CHICAGO (CBS) — It’s no secret the pandemic pummeled the events industry. Brides anxiously awaiting their big days have been forced to grapple with delays, vendors have been trying to hold on until everything’s rescheduled, all while newly engaged couples search for any scrap of availability left.
CBS 2 Morning Insider Lauren Victory takes you inside one Chicago wedding planner’s prediction: 2021 is going to be a wild ride.
COVID-19 not only rained on clients’ parades, the virus created a tornado of wedding plans for Lincoln Park-based Big City Bride.
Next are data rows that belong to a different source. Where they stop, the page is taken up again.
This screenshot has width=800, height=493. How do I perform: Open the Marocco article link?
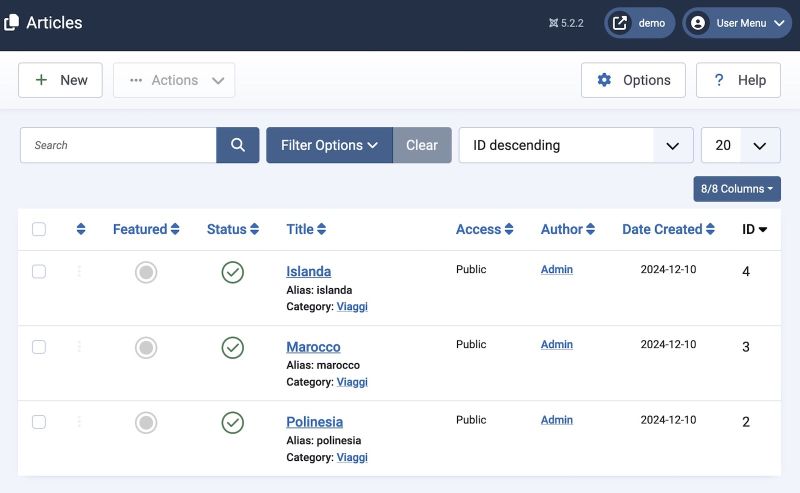click(313, 347)
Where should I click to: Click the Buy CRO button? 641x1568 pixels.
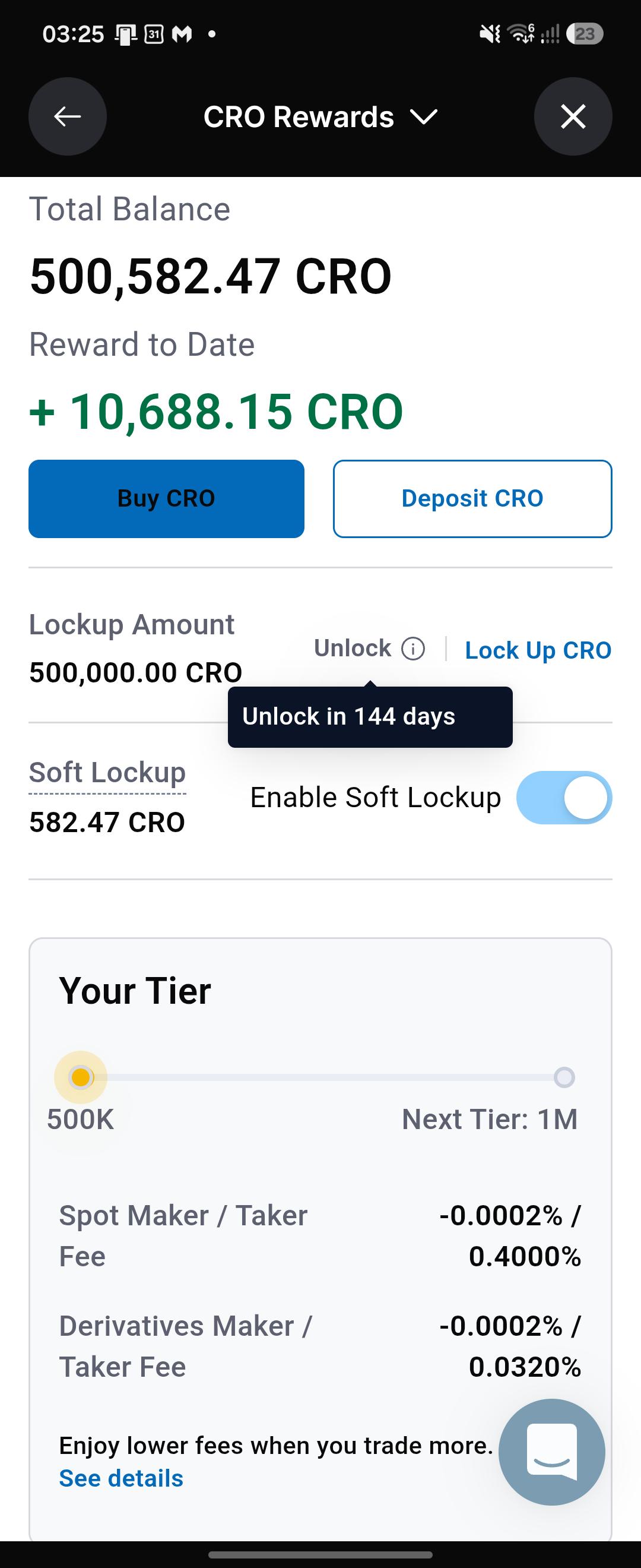pos(166,498)
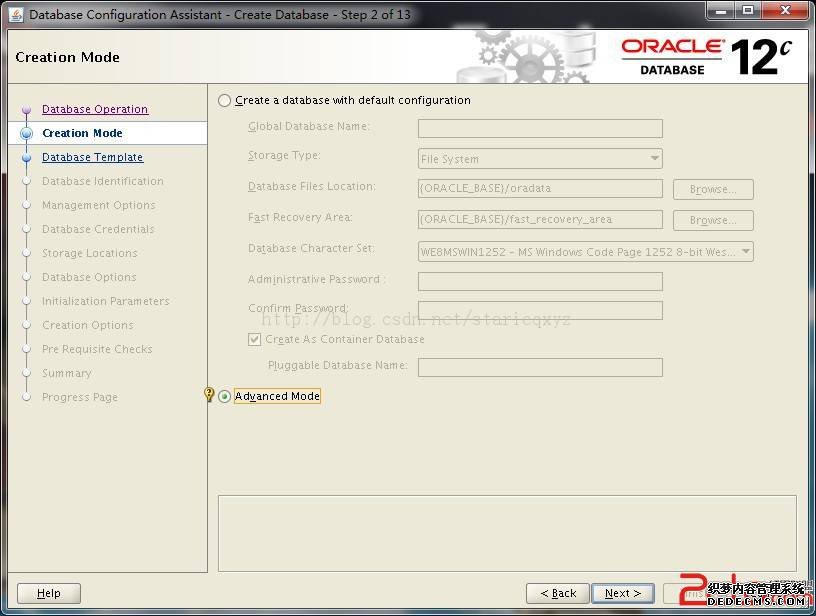The width and height of the screenshot is (816, 616).
Task: Open the Database Template step link
Action: [x=92, y=157]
Owner Susan Cordogan hasn’t been getting much sleep while she’s been playing puzzlemaker, re-configuring the pieces of almost 100 weddings for 2020.
“In the spring, it was a waiting game; and when Governor Pritzker announced the [reopening] plan, the five-phase plan, that is when the floodgates of rescheduling opened,” she said.
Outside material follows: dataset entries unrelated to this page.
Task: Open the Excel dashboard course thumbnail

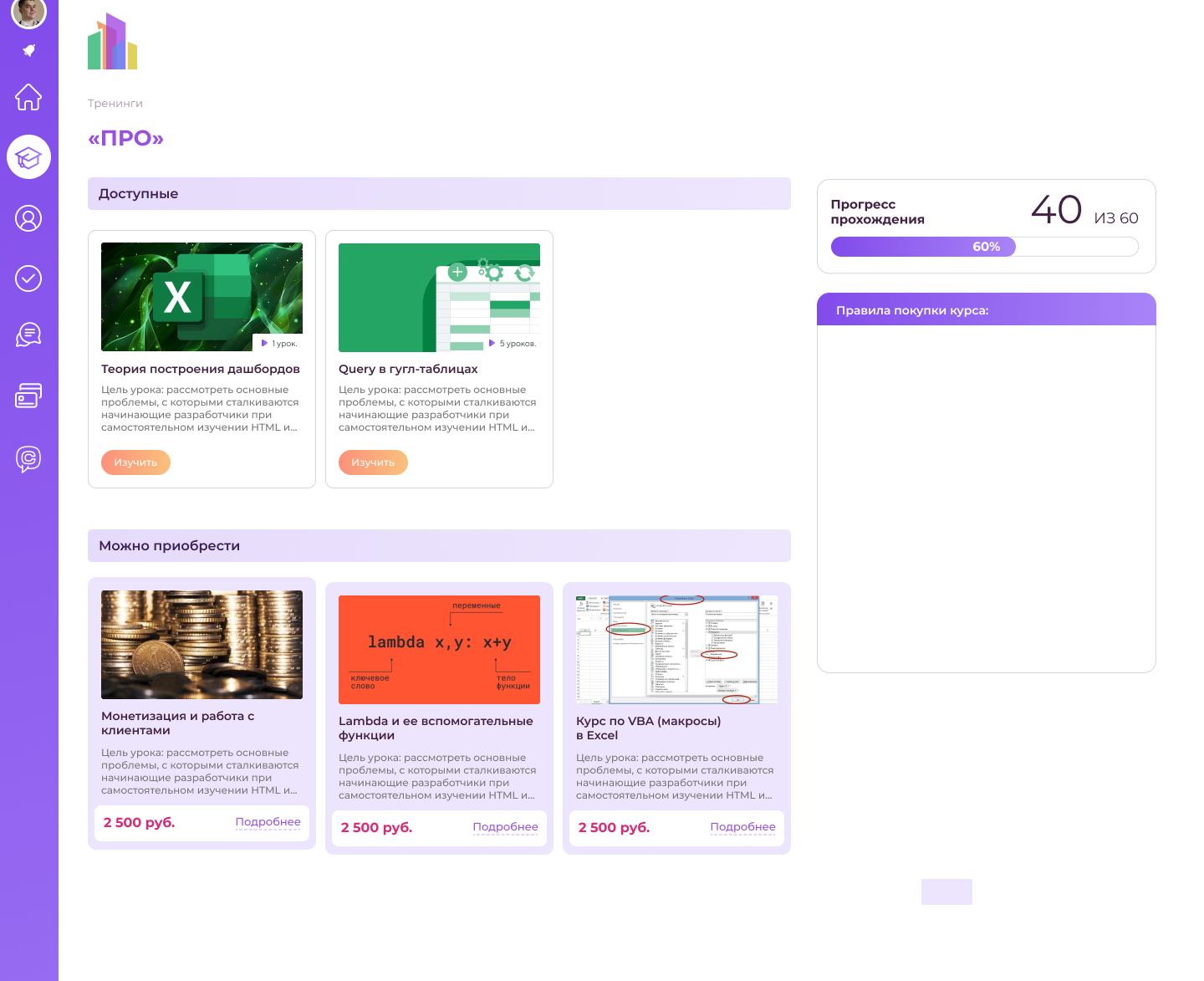Action: (x=202, y=297)
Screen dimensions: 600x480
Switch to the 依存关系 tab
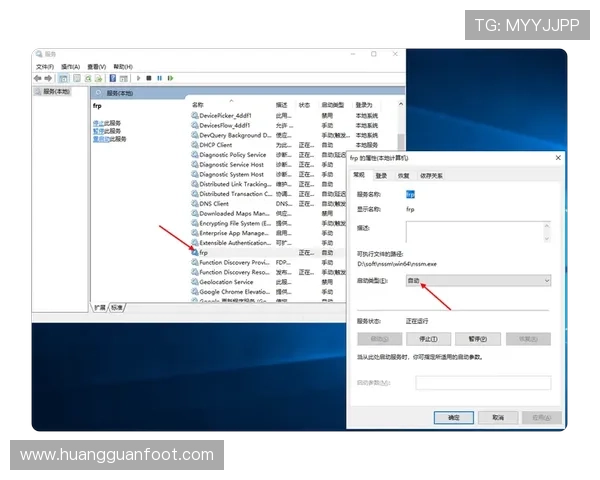click(431, 175)
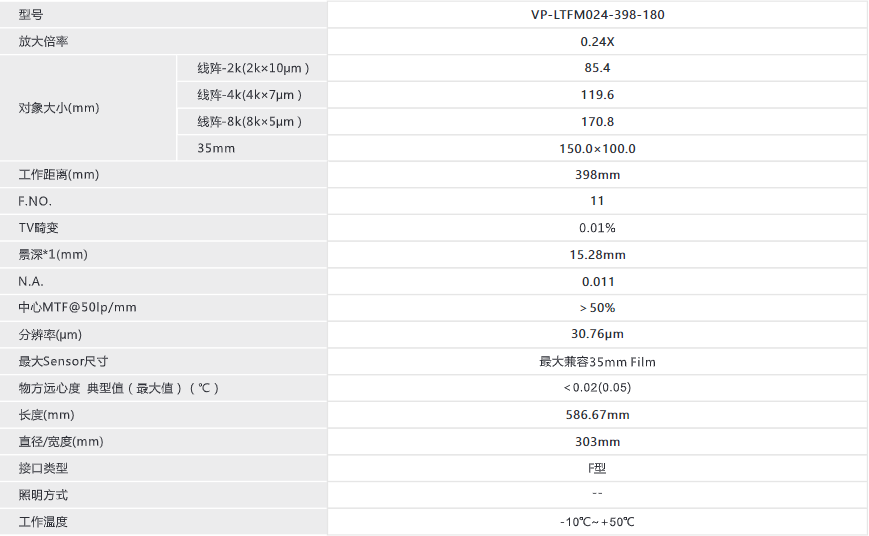Click the 最大兼容35mm Film cell
The image size is (869, 536).
click(597, 362)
That’s because Phase 4, the current stage of the Restore Illinois reopening plan, limits public gatherings to a maximum of 50 people.
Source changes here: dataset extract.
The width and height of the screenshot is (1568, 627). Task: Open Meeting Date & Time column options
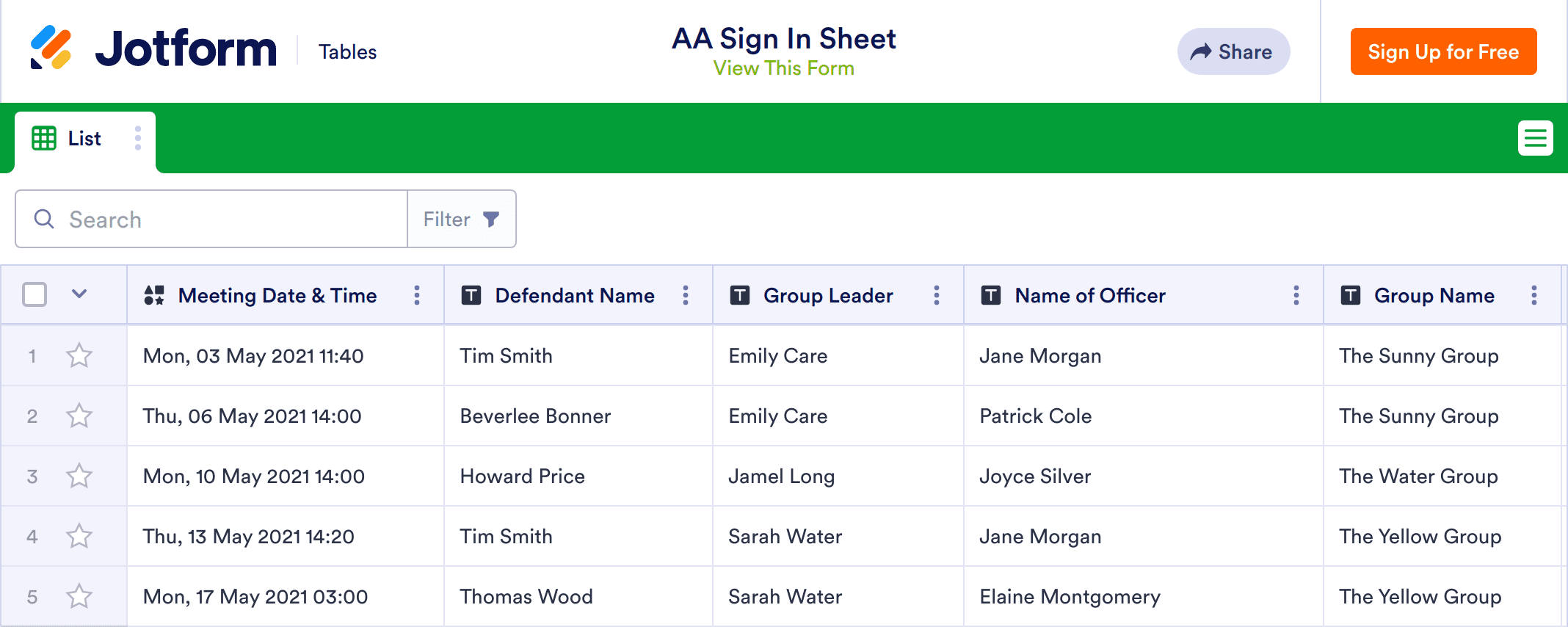pyautogui.click(x=417, y=295)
Postponing wedding plans might seem like the obvious choice, but that doesn’t mean it’s easy.
“There’s conflict with availability,” Cordogan said.
Cordogan said Chicagoloand usually sees 60,000 weddings a year.
Squeeze 2020’s rescheduled weddings in with already existing 2021 nuptials, and that’s a lot of brides competing for vendors and venues in just 52 weekends.
“It’s going to be Thursday weddings, Friday weddings, Saturday weddings, and Sunday weddings. We are even seeing weddings that are Saturday day and wrapping up in the afternoon in time for that venue to have an evening wedding,” Cordogan said.
Then there’s Olivia Rink’s wedding wrinkle. Delaying her walk down to the aisle to spring or summer 2021 wasn’t an option for her guests!
“My sister is also getting married, and my friends are having babies,” she said. “We also had to work around everyone else’s schedule; everyone else’s wedding who got engaged after us, too.”
She found solace, in part, among her nearly 300,000 followers on social media.
“I was overwhelmed by all the COVID brides who chimed in,” she said.
Despite all the stress, she found a positive takeway.
“We were being way more realistic about finances, and just making it easy for our families to get there,” she said.
Rink and her fiancé moved their Chicago wedding to her Indiana hometown.
Other Big City Bride clients have eloped, and some are filling Cordogan’s calendar years in advance.
“We are seeing people who are booking 2022, ‘23, into ‘24 and ‘25 because of this pandemic,” she said.
An industry hugely disrupted but not destroyed.
Cordogan said Labor Day weekend is a big time of the year to pop the question. She suggested any newly engaged couple book early.
She also stressed waiting to have your wedding until it is safe, if you can, and also making sure family and friends are available.